TRY IT - Scan the material below for the string "marker". Report every line that has it.
______________________________
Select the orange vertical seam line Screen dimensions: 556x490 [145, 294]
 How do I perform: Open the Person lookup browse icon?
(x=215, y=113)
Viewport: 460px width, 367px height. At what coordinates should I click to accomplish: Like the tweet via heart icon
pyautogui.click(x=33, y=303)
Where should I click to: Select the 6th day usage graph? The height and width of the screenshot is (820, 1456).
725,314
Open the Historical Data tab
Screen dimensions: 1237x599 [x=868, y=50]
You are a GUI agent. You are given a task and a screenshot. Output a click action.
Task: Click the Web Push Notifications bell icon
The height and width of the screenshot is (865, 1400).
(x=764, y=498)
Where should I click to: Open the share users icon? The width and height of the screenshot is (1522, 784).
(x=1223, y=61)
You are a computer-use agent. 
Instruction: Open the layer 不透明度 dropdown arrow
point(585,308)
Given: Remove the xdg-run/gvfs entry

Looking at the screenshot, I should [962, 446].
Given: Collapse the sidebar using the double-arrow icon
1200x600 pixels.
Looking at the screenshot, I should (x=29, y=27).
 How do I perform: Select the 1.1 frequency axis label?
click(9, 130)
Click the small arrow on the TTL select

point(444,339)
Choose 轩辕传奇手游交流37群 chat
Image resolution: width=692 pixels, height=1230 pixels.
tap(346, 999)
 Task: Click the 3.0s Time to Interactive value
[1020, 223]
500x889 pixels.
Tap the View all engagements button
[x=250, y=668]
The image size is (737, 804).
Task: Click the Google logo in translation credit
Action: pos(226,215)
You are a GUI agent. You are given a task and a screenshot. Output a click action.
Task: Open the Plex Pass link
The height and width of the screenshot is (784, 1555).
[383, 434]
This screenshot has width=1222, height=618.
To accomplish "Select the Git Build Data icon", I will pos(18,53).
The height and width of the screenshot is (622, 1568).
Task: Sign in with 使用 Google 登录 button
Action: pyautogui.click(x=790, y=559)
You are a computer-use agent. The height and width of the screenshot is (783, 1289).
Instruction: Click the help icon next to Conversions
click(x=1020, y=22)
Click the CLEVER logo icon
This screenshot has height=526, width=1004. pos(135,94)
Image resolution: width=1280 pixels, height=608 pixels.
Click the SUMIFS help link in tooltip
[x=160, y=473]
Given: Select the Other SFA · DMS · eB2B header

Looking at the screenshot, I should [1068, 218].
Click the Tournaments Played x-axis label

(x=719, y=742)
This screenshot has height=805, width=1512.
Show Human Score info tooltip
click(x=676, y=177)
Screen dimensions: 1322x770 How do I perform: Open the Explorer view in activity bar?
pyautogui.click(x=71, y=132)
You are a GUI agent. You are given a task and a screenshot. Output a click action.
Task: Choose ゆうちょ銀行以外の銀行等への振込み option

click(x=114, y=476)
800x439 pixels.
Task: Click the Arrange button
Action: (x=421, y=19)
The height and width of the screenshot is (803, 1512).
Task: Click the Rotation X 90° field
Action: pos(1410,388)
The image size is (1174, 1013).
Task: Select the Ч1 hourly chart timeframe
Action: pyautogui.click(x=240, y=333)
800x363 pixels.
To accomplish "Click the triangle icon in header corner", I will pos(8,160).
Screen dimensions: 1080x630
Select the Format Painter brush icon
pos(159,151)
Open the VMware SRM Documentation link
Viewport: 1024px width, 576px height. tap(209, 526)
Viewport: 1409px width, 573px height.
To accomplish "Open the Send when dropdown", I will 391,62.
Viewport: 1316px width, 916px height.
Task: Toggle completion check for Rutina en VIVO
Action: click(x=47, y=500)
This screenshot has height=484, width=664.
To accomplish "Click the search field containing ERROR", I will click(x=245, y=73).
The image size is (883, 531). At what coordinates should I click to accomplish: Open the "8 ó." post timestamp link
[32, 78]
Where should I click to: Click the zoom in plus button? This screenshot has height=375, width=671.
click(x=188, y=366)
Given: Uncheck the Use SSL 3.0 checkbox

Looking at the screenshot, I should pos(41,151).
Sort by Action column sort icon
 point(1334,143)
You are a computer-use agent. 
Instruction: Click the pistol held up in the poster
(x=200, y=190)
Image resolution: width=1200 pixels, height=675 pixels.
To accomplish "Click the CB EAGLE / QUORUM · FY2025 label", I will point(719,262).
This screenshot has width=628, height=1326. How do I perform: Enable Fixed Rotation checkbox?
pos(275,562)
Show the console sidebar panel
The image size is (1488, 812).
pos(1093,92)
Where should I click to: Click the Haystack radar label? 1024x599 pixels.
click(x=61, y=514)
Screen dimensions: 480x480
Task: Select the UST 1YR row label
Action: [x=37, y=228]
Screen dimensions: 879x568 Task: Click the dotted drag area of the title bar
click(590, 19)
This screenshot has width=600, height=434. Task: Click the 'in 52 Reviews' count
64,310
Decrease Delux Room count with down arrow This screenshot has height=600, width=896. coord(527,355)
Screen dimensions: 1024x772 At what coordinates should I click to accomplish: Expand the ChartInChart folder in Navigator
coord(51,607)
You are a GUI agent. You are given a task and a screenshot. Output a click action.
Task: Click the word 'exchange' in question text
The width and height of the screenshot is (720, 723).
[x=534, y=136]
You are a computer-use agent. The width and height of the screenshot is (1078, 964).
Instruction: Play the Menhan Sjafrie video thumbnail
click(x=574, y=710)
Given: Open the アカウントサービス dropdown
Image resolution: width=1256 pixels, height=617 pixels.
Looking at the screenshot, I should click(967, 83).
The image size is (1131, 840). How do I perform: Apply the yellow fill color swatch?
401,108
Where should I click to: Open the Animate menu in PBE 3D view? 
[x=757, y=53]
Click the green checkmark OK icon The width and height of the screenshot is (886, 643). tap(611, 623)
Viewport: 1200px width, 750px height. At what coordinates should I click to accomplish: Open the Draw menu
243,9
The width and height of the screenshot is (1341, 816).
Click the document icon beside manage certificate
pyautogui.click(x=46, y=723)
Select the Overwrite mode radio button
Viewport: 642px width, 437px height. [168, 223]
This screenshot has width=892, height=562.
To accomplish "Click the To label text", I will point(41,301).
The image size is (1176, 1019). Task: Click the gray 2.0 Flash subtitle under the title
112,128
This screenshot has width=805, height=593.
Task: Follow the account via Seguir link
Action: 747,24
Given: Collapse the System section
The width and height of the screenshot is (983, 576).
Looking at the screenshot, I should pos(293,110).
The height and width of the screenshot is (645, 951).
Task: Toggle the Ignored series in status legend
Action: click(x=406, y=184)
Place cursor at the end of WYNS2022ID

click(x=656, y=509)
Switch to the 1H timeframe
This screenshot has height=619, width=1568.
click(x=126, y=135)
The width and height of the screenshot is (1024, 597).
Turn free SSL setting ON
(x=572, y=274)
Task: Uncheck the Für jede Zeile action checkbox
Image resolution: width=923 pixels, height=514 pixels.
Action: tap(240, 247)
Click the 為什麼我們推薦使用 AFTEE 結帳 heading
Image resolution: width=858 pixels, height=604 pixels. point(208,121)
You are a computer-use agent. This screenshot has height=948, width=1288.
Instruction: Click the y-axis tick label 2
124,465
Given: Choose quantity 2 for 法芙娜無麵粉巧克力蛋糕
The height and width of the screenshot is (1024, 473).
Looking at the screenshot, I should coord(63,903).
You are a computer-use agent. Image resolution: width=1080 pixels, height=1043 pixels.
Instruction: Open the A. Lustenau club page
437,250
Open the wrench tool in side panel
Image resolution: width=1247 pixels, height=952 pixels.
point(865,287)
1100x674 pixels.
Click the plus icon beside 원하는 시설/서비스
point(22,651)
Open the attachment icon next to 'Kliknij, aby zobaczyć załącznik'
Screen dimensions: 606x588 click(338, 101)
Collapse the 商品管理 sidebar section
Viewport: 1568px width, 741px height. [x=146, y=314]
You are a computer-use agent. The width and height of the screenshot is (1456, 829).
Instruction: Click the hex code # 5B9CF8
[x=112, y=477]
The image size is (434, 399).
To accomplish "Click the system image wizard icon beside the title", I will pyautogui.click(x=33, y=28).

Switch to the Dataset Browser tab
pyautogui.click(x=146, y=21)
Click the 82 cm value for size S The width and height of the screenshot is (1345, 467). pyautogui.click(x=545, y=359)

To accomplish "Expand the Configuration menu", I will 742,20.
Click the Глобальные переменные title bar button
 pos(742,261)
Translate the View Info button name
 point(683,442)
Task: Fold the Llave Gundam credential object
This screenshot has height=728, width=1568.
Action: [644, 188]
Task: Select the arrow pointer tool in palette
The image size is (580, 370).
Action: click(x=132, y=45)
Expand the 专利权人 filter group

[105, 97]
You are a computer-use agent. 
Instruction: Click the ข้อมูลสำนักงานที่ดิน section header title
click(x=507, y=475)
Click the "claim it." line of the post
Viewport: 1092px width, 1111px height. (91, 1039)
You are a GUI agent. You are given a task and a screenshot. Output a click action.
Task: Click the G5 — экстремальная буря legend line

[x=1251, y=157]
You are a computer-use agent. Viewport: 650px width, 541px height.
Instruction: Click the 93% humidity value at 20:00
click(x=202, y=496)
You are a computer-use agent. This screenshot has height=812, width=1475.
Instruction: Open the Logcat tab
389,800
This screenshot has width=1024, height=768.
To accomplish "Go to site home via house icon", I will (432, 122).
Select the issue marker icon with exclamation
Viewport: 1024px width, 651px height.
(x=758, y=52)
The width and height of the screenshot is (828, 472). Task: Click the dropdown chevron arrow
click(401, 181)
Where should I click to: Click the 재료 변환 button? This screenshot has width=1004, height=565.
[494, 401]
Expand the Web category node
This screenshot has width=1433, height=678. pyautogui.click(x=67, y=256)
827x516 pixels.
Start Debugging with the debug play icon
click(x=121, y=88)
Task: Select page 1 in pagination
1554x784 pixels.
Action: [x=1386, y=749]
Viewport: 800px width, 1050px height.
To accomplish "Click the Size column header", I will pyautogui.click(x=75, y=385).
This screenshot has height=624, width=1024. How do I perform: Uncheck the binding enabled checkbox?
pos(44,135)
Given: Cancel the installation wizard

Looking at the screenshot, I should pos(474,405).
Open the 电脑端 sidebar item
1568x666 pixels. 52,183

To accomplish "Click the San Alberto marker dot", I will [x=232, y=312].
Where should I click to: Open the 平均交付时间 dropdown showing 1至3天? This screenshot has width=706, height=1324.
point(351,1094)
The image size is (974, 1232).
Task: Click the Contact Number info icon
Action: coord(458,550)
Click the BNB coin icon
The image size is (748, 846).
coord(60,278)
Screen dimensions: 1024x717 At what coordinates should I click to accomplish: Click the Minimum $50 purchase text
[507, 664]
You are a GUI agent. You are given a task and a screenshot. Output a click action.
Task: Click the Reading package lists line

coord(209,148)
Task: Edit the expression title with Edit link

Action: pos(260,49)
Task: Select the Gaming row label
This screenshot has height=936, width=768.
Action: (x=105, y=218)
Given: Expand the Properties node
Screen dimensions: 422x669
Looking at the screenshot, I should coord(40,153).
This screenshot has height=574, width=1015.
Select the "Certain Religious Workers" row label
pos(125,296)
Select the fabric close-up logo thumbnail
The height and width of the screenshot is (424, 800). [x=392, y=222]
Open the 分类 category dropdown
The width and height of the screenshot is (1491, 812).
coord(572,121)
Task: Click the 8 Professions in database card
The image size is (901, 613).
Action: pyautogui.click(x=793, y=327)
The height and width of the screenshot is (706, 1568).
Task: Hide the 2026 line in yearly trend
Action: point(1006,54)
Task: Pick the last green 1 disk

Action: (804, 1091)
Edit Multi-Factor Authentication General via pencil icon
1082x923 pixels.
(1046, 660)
______________________________
RESPONSE TO THE EXERCISE -
Select the issue marker icon with exclamation
To accomplish "Click the San Alberto marker dot", I will [x=232, y=312].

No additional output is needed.